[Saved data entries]
[Start of Attachment]

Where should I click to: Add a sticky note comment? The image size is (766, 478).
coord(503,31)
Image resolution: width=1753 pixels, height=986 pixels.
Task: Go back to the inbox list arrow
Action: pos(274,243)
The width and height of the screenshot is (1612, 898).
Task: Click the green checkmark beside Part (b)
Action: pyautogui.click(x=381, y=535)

[End of Attachment]

In full and verbatim, transcribe the data.

» **Your solution**:
Where should I click to: Add a sticky note comment? The image size is (766, 478).
coord(503,31)
Image resolution: width=1753 pixels, height=986 pixels.
Task: Go back to the inbox list arrow
Action: pos(274,243)
The width and height of the screenshot is (1612, 898).
Task: Click the green checkmark beside Part (b)
Action: pyautogui.click(x=381, y=535)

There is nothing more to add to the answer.